| Ausgangsmaterial |
§ §

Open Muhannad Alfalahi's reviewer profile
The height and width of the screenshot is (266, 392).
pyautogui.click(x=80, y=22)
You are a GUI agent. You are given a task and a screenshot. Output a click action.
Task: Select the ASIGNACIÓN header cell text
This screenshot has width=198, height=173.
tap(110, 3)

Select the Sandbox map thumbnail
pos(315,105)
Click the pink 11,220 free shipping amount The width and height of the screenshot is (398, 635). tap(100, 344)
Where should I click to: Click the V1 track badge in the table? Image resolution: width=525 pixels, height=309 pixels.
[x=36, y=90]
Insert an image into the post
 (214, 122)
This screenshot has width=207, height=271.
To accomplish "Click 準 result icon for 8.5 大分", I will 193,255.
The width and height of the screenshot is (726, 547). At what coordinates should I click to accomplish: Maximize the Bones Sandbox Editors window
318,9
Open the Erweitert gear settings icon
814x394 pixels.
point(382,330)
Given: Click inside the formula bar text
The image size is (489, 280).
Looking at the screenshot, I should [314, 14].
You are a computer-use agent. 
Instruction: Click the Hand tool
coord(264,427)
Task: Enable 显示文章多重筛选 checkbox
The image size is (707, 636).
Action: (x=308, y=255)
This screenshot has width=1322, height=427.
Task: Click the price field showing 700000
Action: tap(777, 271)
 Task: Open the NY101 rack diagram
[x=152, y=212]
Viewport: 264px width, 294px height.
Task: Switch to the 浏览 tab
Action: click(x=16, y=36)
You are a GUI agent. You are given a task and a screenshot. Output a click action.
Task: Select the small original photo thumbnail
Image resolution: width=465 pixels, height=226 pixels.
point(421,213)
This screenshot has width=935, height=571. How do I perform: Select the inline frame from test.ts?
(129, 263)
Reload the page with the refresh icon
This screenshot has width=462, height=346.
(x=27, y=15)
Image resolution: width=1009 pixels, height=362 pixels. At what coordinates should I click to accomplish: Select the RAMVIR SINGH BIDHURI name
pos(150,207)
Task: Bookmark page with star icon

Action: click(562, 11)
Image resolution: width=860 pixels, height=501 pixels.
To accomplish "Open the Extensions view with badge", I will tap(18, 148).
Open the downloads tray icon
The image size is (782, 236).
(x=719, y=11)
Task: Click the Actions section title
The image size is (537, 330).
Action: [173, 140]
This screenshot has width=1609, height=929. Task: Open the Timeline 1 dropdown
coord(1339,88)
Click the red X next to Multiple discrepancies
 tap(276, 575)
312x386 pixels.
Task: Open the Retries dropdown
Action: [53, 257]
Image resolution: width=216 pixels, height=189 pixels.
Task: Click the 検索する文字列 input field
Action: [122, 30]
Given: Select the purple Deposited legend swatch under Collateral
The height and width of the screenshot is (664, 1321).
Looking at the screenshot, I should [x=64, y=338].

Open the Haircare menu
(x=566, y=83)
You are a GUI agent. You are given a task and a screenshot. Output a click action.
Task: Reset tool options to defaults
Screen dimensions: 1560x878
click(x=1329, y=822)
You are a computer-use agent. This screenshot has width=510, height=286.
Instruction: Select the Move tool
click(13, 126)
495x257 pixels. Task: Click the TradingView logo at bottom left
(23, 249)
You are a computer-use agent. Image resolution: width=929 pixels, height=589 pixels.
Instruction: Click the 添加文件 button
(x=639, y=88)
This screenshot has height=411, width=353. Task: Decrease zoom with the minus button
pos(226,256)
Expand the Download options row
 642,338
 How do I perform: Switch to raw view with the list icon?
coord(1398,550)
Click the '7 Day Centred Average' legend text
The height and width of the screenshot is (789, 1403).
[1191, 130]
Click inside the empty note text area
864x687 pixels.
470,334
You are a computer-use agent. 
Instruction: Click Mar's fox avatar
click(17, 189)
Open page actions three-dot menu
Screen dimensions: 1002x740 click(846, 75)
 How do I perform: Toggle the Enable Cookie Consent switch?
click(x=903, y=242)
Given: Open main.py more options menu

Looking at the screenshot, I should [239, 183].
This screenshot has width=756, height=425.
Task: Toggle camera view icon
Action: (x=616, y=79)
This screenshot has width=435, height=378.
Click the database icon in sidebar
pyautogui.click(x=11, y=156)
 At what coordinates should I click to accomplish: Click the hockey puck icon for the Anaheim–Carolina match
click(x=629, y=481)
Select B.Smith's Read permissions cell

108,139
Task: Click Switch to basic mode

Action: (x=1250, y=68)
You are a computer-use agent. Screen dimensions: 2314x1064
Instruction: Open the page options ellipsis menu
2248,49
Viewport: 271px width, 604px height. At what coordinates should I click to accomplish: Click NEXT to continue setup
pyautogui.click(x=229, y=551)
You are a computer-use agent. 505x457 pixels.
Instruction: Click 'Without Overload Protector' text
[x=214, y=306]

§ §

| Schriftliche Übung |
Schreib aus den Daten alles vom Anfang bis hinunter zur Zeile mit „point(382,330)“ (diese Zeile eingeschlossen) Wort für Wort ab.

| Erledigte Aufgabe |
Open Muhannad Alfalahi's reviewer profile
The height and width of the screenshot is (266, 392).
pyautogui.click(x=80, y=22)
You are a GUI agent. You are given a task and a screenshot. Output a click action.
Task: Select the ASIGNACIÓN header cell text
This screenshot has width=198, height=173.
tap(110, 3)

Select the Sandbox map thumbnail
pos(315,105)
Click the pink 11,220 free shipping amount The width and height of the screenshot is (398, 635). tap(100, 344)
Where should I click to: Click the V1 track badge in the table? Image resolution: width=525 pixels, height=309 pixels.
[x=36, y=90]
Insert an image into the post
 (214, 122)
This screenshot has width=207, height=271.
To accomplish "Click 準 result icon for 8.5 大分", I will 193,255.
The width and height of the screenshot is (726, 547). At what coordinates should I click to accomplish: Maximize the Bones Sandbox Editors window
318,9
Open the Erweitert gear settings icon
814x394 pixels.
point(382,330)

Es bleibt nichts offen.